## TASK REQUIREMENTS
Find every line in the entries below that contains the string "size", and copy each of those lines in full.

--- Start of MATERIAL FOR THIS TASK ---

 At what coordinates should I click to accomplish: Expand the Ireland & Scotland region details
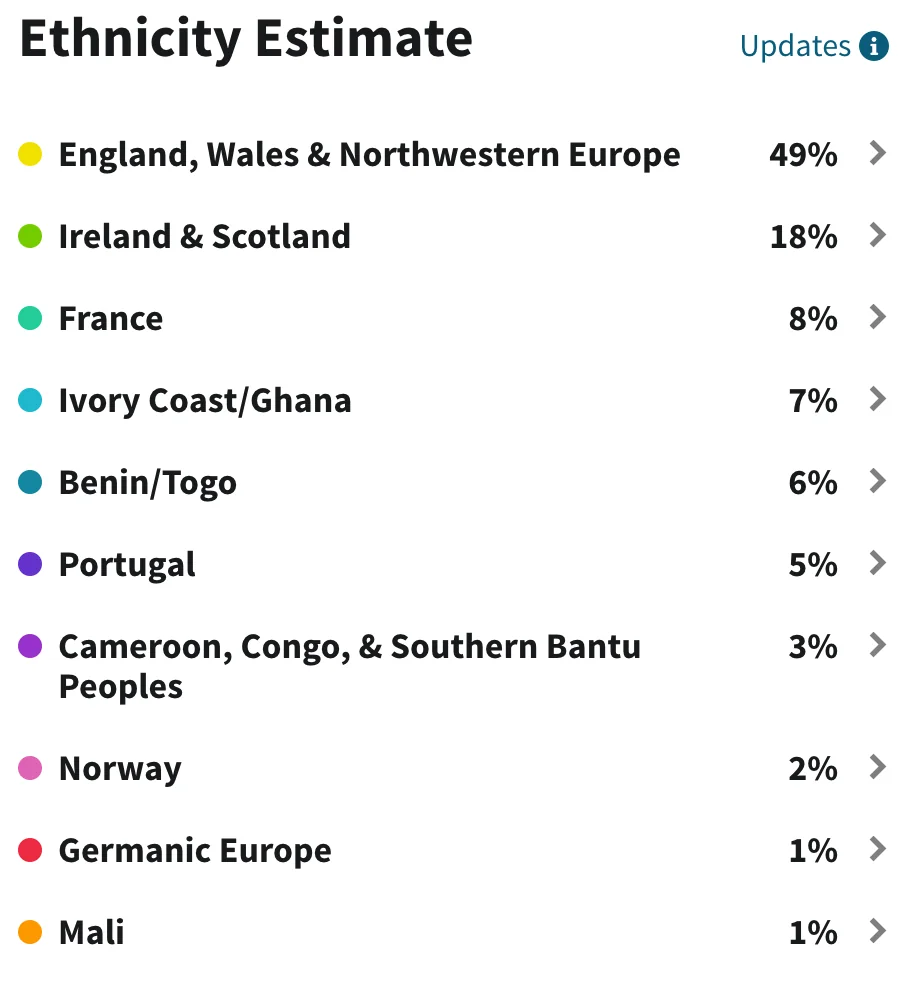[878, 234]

--- End of MATERIAL FOR THIS TASK ---
--- Start of MATERIAL FOR THIS TASK ---

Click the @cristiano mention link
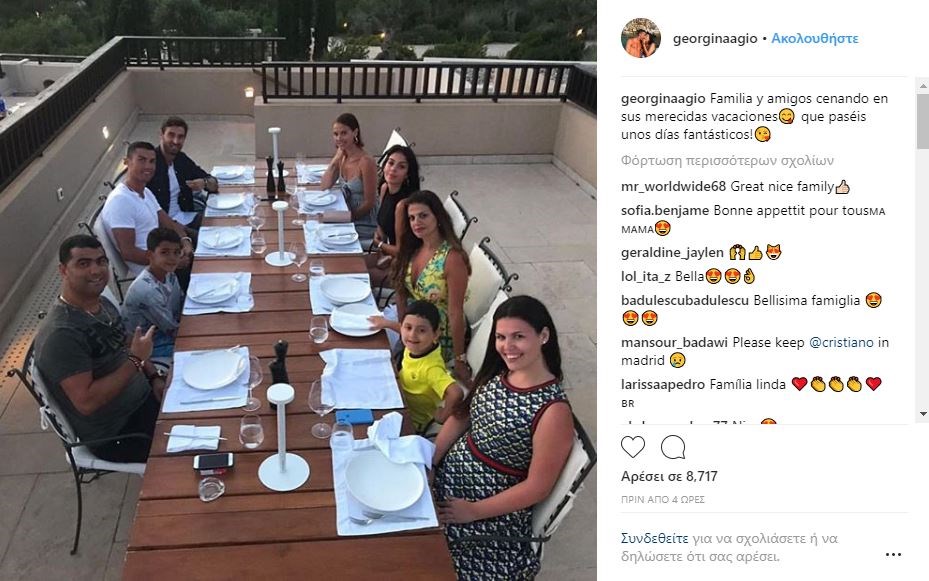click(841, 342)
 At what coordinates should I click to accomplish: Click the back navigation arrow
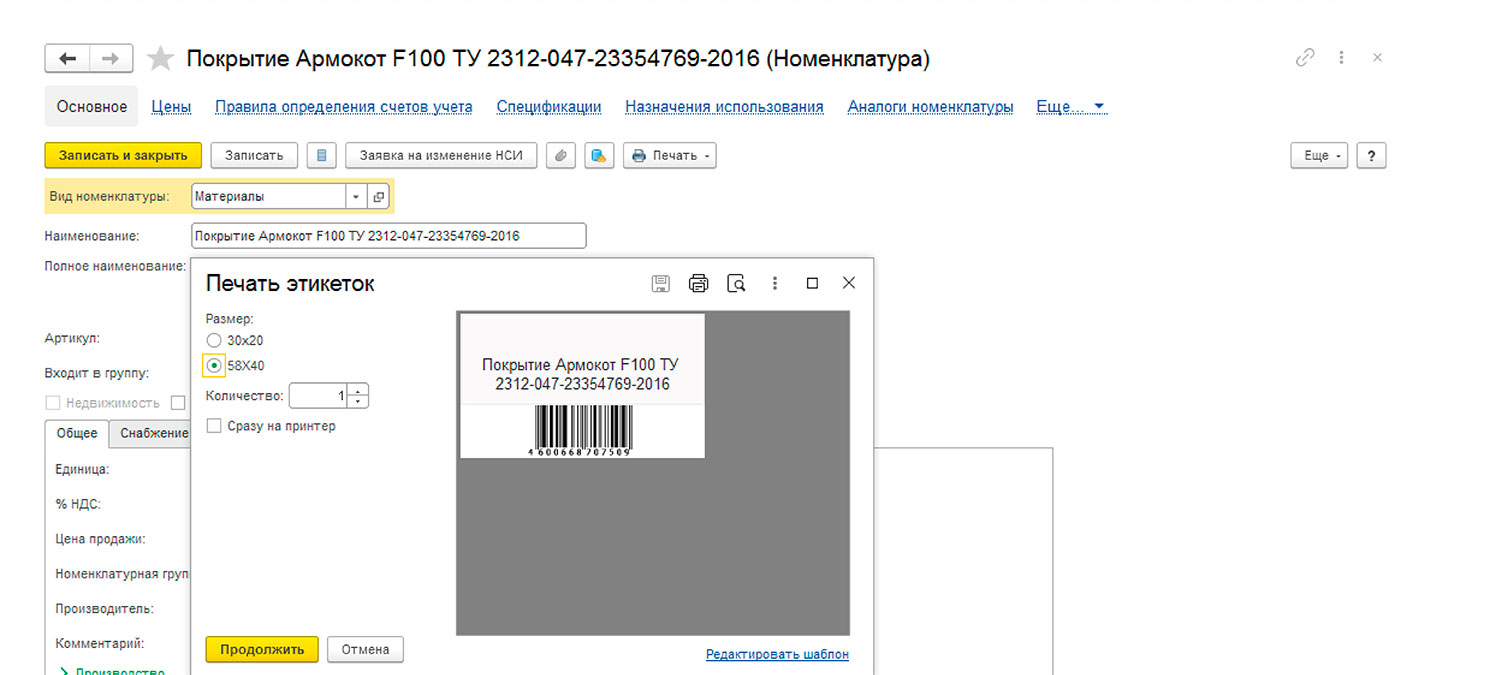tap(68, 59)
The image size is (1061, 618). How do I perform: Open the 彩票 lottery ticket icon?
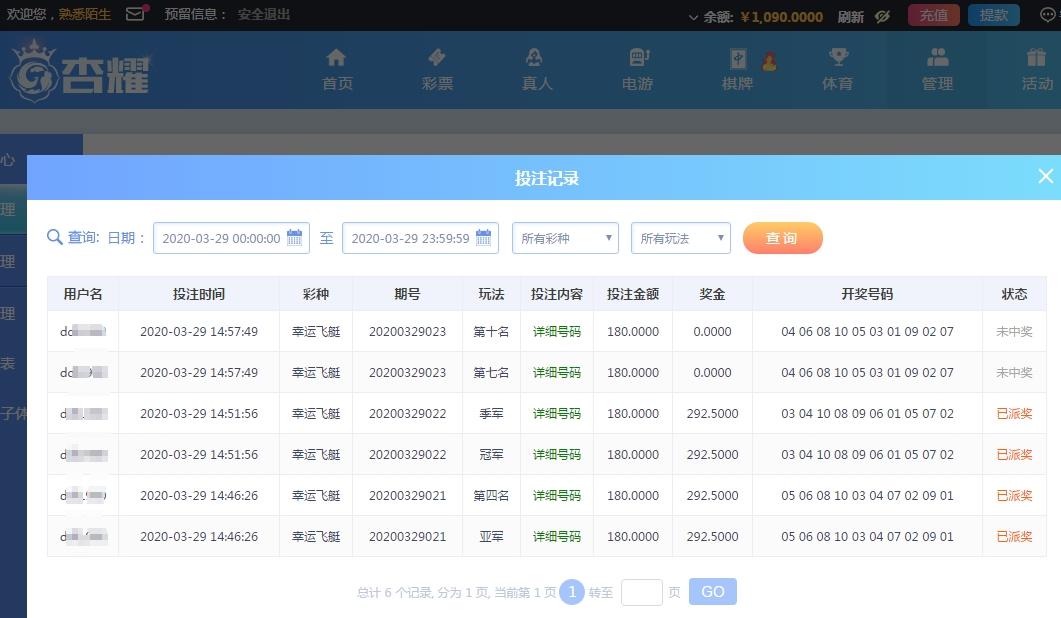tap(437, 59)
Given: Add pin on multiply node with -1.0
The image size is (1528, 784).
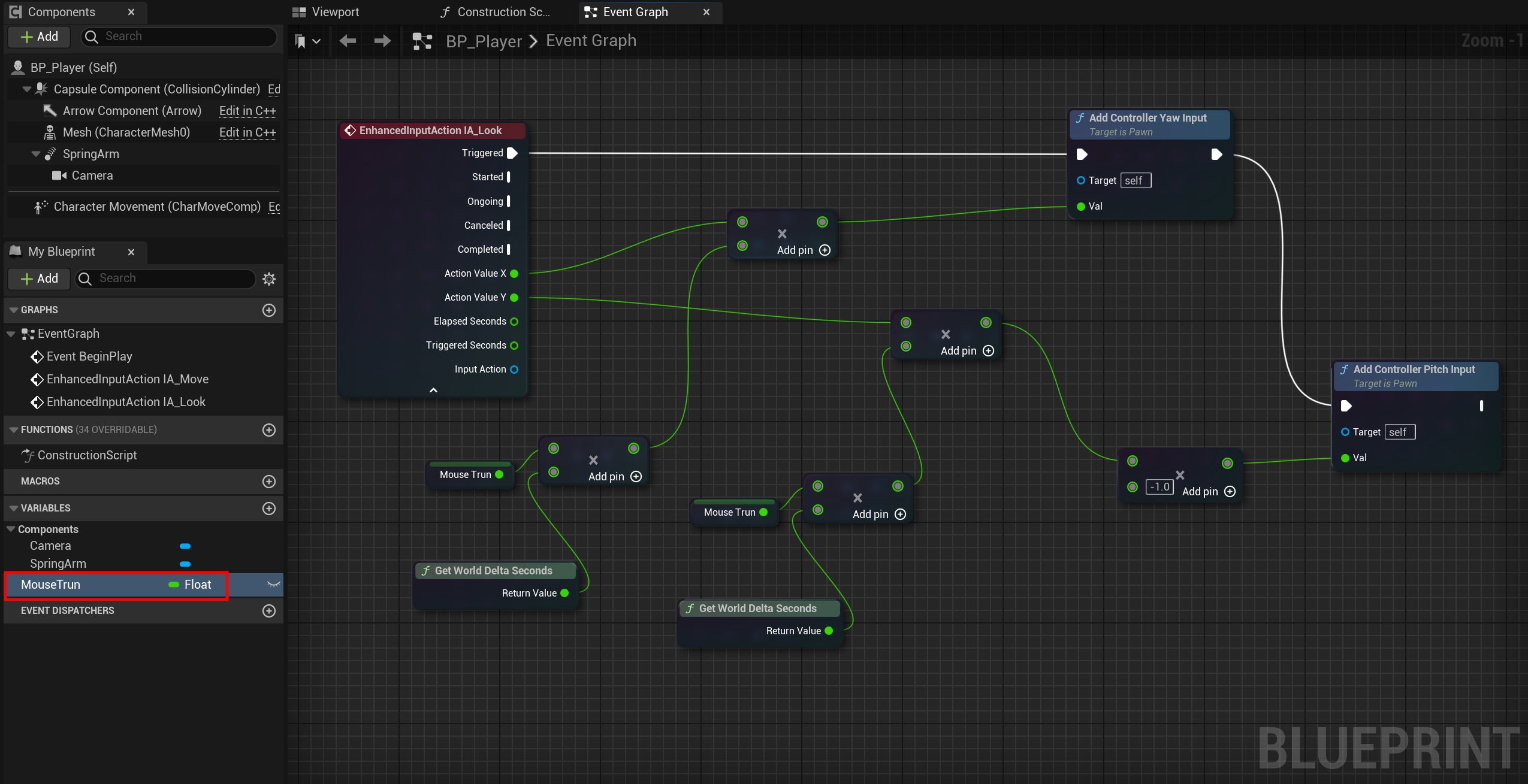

--- End of MATERIAL FOR THIS TASK ---
--- Start of MATERIAL FOR THIS TASK ---

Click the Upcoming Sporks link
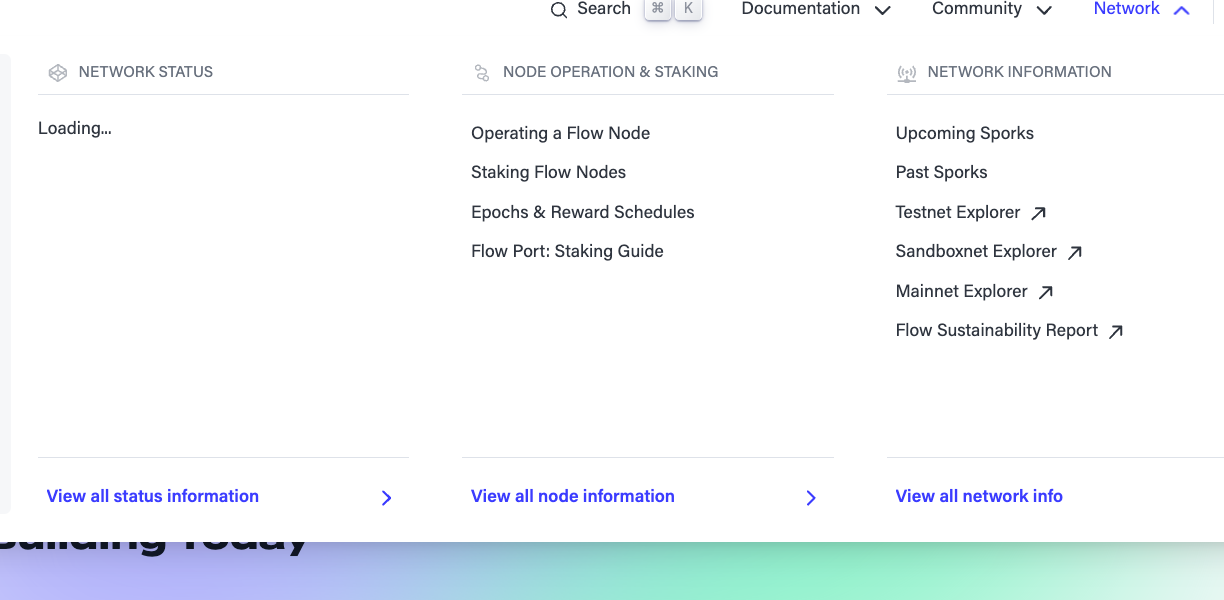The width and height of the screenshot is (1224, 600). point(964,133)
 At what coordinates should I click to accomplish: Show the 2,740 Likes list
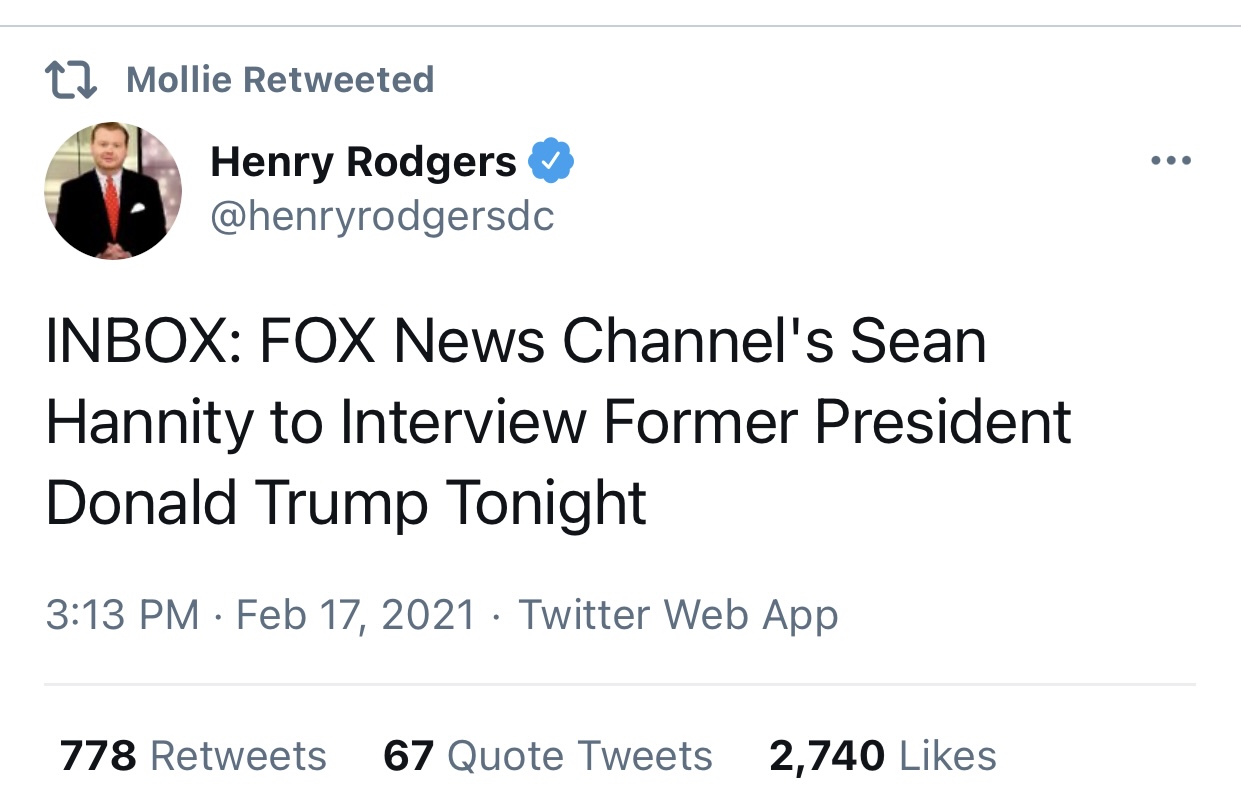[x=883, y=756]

--- End of MATERIAL FOR THIS TASK ---

## FINISHED EXERCISE
The image size is (1061, 618). How do I perform: Open the 彩票 lottery ticket icon?
The image size is (1528, 784).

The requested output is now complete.